- **WHAT THE TASK ASKS**
Across all the lines of the following material, count those that include the word "will" and give only the result.

(INPUT Opens)

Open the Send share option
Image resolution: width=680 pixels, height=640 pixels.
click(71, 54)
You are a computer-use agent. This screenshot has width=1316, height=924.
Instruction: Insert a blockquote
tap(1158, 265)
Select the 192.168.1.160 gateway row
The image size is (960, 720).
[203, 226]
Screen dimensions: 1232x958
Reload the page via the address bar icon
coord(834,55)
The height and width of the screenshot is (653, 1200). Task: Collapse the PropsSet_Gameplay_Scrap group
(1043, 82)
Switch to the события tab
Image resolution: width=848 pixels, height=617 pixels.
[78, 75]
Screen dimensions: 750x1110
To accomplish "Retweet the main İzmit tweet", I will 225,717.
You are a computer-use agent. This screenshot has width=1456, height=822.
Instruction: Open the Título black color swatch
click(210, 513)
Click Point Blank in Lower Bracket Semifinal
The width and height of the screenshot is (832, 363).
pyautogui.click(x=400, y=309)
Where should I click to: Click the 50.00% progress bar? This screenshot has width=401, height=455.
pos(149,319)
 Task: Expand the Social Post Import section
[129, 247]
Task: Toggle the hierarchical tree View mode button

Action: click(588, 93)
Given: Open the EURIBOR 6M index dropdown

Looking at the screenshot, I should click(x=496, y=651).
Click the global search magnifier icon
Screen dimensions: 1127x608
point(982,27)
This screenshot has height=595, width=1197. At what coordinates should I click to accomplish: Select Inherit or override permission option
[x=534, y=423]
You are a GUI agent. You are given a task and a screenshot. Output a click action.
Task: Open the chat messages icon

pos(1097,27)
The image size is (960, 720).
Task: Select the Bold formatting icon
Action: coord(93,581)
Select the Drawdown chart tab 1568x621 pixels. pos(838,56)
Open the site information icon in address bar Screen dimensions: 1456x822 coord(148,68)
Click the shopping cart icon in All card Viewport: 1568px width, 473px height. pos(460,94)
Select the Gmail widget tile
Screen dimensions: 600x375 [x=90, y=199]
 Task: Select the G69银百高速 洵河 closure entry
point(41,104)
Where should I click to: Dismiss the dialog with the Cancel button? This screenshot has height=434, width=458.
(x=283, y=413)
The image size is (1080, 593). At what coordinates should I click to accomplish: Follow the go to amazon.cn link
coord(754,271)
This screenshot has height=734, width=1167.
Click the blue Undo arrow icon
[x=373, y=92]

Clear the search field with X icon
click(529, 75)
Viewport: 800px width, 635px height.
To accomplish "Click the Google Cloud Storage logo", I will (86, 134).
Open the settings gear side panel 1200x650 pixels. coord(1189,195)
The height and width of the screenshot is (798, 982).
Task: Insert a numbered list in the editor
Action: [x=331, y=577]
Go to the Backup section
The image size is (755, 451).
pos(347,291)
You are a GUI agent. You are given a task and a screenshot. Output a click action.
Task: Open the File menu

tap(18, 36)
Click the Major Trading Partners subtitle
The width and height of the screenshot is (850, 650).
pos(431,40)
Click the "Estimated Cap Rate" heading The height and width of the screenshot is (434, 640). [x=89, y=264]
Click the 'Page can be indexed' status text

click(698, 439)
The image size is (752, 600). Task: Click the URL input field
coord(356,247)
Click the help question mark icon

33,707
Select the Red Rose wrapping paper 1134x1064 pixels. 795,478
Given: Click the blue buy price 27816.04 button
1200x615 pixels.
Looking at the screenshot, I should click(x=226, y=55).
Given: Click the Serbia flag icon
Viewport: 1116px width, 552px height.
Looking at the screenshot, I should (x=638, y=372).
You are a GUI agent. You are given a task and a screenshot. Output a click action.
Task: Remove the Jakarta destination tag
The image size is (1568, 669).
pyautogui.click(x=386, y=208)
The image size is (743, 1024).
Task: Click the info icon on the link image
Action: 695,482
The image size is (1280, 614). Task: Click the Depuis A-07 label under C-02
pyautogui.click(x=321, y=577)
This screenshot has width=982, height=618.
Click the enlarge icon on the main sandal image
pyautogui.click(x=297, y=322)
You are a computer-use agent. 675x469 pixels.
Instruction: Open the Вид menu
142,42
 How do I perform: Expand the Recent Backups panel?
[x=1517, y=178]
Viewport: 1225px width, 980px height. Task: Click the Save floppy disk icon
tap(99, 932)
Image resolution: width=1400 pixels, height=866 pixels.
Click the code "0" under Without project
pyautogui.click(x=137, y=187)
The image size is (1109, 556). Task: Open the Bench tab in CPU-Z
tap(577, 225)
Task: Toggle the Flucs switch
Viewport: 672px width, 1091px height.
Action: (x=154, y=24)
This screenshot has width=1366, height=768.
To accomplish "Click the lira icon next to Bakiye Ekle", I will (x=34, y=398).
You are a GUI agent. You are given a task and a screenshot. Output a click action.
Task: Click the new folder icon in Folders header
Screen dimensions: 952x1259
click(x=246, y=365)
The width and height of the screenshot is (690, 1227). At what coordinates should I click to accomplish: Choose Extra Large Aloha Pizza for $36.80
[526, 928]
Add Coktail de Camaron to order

(INPUT Closes)

- **SOLUTION FOR THIS TASK**
3